When his book, My Paris Kitchen, came out last fall, I thought it would make the perfect gift. Filled with Lebovitz’s unique take on French cuisine, the book is also full of stories of life in Paris. My wife loves the book, and together, she and I have discovered some new favorite recipes.
Here’s a recent experiment that came out quite well.
Poulet à la Moutarde from My Paris Kitchen by David Lebovitz
½ cup, plus 3 tablespoons Dijon mustard
¼ teaspoon sweet or smoked paprika
Freshly ground pepper
¾ teaspoon sea salt or kosher salt
4 chicken thighs and 4 legs (8 pieces total)

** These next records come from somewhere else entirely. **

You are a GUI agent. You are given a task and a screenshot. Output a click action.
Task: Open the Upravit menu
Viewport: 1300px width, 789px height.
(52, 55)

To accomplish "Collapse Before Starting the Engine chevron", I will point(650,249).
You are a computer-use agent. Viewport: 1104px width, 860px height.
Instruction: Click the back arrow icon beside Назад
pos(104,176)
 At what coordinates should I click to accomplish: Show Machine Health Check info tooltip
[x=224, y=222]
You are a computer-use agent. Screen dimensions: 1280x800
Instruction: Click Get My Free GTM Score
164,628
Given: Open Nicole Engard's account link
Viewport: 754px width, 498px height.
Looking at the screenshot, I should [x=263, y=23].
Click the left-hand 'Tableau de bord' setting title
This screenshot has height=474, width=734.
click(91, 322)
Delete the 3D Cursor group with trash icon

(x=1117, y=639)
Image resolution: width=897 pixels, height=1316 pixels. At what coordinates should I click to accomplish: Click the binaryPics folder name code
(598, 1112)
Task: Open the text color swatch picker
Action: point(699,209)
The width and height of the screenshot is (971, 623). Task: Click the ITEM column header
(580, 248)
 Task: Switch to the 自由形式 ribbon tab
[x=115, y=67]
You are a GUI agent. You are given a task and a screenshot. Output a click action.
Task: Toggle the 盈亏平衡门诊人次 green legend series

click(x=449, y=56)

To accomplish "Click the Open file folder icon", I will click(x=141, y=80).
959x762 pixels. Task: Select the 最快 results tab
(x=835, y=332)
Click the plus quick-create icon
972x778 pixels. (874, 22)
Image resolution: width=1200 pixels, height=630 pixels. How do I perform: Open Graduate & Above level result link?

1 cup diced smoked thick-cut bacon
1 small onion, peeled and finely diced
1 teaspoon fresh thyme leaves, or ½ teaspoon dried
1 cup white wine
1 tablespoon whole mustard seeds or grainy mustard
2 to 3 tablespoons crème fraîche or heavy cream
warm water (optional)
Chopped fresh flat-leaf parsley or chives, for garnish
- Mix ½ cup of the Dijon mustard in a bowl with the paprika, a few generous grinds of the peppermill, and the salt. Toss the chicken pieces in the mustard mixture, lifting the skin and rubbing some of it underneath.
- Heat a wide skillet with a cover or a Dutch oven over medium-high heat and add the bacon. Cook the bacon, stirring frequently, until it’s cooked through and just starting to brown. Remove the bacon from the pan and drain on paper towels. Leave about 1 tablespoon of bacon fat in the pan, discarding the rest. Add the onion and cook for about 5 minutes, until soft and translucent. Stir in the thyme, and let cook for another few minutes, and then scrape the cooked onion into a bowl.
- Add a little bit of olive oil to the pan, if necessary, and place the chicken pieces in the pan in a single layer. (If they don’t all fit, cook them in two batches.) Cook over medium-high heat, browning them well on one side, then flip them over and brown them on the other side. It’s important to get the chicken nicely colored as the coloring — as well as the darkened bits on the bottom of the pan, called the fond — will give the finished sauce its delicious flavor.
- Remove the chicken pieces and put them in a bowl with the onions. Add the wine to the hot pan, scraping the darkened bits off the bottom with a sturdy flat utensil. Return the chicken pieces to the pan along with the bacon and onions. Cover and cook over low to medium heat, turning the chicken in the sauce a few times during cooking, until the chicken is cooked through, about 15 minutes. Check doneness by sticking a knife into the meat next to the thigh bone; if it’s red, continue cooking for a few more minutes.
- Remove the pot from the heat and stir in the 3 tablespoons Dijon mustard, the mustard seeds, and the crème fraîche. If the sauce has reduced and is quite thick, you can thin it with a little warm water. Sprinkle chopped parsley over the top and serve.